YX Energi, formerly known as Hydro Texaco, is a Norwegian and Danish gas station chain formed after the merge of the Hydro and Texaco gas station chains in 1995. In 2006 the company was bought by Reitangruppen and incorporated into their chain including the implementation of 7-Eleven brand on the service stations. Uno-X and Rema Bensin are low-cost brand names of YX.

==Operations==
YX operates 750 gas stations in Norway and Denmark, including the low price brands Uno-X and Rema Bensin. In addition the chain has DieselService stations for truck diesel. Hydro Texaco operates in addition a service for household paraffin distribution. Hydro Texaco has about a 20% market share in automotive fuels in Norway.

|  | Norway | Denmark |
|---|---|---|
| YX | 300 | 73 |
| Uno-X | 110 | 200 |
| DieselService | 47 |  |

==History==
Hydro Texaco was a result of a merger between the Hydro and Texaco gas station chains in Norway and Denmark on January 1, 1995, with Norsk Hydro and Texaco each owning 50%. The Hydro chain had been created in the early 1990s when Norsk Hydro acquired the Mobil gas stations in Norway and Sweden and the operations of Uno-X in Denmark. In the mid of 1990s Hydro Texaco started business in the Baltic countries under brands of Hydro Texaco and later Uno-X. Texaco's ownership in Hydro Texaco was transferred to Chevron as a result of the two companies merger in 2001. In 2003 Hydro Texaco took over the operations of 35 Rema Bensin in Norway from Reitangruppen and changed them to the brand Uno YX. The chain was acquired by the Norwegian Reitangruppen in 2006. The gas stations chain in the Baltic countries was bought by Estonian company Alexela Oil.

From October 1, 2006 the chains were owned by Reitangruppen, who rebranded to YX. At the same time Coop NKL announced that it would withdraw the membership bonus on YX stations, due to REMA 1000, also owned by Reitangruppen, being a major competitor to Coop's stores.

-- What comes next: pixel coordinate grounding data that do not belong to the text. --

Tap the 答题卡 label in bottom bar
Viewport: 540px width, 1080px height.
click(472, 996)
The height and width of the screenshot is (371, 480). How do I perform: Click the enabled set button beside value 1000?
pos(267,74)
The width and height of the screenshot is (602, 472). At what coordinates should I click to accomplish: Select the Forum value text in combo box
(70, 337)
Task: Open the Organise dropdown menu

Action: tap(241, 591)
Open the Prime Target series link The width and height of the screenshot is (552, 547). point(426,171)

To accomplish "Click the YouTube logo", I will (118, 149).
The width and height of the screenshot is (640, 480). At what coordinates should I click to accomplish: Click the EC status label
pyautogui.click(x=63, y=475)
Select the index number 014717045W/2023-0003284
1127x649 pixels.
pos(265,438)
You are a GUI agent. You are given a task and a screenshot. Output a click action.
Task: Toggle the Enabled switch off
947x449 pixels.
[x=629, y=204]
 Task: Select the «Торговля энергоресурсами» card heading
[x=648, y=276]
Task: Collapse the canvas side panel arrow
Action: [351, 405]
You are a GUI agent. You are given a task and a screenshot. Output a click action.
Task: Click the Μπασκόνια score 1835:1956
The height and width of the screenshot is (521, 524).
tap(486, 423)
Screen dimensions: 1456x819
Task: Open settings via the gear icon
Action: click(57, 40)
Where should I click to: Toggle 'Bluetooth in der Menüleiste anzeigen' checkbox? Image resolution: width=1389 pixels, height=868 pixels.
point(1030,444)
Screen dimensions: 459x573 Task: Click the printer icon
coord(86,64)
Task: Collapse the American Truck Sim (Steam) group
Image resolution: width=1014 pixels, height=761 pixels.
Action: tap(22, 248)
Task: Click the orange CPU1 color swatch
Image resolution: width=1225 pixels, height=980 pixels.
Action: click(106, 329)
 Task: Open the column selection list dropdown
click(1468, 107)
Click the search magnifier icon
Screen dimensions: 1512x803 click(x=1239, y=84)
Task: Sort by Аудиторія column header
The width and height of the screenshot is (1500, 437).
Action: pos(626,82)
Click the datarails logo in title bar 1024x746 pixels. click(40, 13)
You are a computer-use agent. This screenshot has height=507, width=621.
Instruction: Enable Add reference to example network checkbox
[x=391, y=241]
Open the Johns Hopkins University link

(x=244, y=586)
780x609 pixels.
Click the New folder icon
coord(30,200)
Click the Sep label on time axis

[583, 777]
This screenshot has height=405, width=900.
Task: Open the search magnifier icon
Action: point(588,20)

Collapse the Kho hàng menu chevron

In 2007 an agreement was made between Reitan and Shell, converting 91 Norwegian and 63 Danish YX outlets to Shell with 7-eleven stores, still owned and operated by Reitan. It has been announced that the remaining YX outlets in Denmark will be converted to Uno-X, some will still have a convenience store attached but apparently in the future with no possibility of paying for petrol in the store. As of 1 January 2009 there's 69 YX outlets and 250 Uno-X outlets in Denmark with apparently only one more to be rebranded 'Shell'.

As Shell at the same time rebranded their unmanned Metax gas-stations 'Shell Express', 12 poorly performing outlets were switched the other way to Uno-X.